= Exercise goal =
Lines where the string "button" appears are to be copied from the entries below.

= Data shown =
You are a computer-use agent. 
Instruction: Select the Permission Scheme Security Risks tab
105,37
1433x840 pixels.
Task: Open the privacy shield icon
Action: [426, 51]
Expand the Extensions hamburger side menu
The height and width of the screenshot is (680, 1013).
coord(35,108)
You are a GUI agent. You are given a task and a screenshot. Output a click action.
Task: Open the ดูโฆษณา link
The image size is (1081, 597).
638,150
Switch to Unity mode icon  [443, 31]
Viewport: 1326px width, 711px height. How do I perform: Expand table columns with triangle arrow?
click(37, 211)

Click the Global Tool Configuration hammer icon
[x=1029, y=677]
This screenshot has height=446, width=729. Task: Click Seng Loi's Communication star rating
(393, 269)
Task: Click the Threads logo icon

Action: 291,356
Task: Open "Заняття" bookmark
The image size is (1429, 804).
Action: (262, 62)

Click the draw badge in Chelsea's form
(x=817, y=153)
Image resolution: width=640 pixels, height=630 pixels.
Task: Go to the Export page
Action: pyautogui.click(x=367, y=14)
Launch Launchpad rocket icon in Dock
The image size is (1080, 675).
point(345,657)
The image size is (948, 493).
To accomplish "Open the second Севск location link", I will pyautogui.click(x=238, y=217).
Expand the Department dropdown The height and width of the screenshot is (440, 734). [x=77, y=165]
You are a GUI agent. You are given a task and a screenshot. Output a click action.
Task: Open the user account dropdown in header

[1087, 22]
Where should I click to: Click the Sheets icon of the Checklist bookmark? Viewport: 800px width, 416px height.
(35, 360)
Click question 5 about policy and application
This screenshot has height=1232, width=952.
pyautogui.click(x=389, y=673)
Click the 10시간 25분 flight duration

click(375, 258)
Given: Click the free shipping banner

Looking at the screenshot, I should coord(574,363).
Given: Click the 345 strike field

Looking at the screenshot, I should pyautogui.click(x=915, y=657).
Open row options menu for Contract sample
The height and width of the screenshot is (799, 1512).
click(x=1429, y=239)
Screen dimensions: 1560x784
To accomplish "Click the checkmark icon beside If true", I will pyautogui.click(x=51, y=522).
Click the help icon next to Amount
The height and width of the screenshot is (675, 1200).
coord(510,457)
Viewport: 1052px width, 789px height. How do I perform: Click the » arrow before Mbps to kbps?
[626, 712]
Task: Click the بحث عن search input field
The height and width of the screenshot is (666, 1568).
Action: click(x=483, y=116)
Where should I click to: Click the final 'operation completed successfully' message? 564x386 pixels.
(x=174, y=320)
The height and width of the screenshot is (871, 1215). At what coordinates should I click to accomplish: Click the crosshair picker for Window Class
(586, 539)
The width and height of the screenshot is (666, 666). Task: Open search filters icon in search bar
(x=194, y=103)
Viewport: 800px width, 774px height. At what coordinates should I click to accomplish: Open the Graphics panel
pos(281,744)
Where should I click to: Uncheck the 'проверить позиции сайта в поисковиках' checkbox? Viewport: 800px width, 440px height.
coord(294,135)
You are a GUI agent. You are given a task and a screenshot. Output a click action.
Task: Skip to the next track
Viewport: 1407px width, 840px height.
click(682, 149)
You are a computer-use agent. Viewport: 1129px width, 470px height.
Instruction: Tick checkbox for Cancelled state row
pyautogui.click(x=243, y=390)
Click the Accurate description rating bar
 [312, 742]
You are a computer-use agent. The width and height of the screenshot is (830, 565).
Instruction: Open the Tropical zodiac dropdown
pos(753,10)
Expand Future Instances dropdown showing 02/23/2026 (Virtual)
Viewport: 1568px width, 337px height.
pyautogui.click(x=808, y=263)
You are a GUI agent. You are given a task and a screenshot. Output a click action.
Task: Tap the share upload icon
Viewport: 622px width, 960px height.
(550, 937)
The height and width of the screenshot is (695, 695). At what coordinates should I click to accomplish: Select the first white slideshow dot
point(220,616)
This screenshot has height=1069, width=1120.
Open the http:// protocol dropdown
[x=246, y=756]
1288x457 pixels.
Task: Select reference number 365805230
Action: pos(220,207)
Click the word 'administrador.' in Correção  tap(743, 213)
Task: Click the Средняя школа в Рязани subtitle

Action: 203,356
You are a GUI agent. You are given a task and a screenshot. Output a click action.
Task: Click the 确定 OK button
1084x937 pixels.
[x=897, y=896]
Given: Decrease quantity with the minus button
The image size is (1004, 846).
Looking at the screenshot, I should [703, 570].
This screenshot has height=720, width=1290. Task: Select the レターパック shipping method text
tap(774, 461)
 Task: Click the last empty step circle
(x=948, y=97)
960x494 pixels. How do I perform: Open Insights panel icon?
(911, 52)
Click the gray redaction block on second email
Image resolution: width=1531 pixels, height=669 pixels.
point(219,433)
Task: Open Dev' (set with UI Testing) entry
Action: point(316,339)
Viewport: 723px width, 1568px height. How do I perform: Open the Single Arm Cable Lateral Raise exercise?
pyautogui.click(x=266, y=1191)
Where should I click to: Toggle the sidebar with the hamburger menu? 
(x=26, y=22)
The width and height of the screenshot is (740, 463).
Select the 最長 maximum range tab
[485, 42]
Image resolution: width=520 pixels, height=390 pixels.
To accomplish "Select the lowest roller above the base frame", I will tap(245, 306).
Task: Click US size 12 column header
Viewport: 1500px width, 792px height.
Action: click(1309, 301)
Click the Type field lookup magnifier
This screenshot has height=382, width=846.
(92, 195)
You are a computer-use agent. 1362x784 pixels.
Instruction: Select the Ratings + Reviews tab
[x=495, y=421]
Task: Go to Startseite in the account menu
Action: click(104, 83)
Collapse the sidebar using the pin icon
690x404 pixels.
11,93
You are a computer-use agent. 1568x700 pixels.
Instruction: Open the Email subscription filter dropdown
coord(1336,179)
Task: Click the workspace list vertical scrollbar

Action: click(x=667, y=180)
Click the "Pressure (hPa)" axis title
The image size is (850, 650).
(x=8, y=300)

= Answer for this exercise =
Task: Click the 确定 OK button
Given: Decrease quantity with the minus button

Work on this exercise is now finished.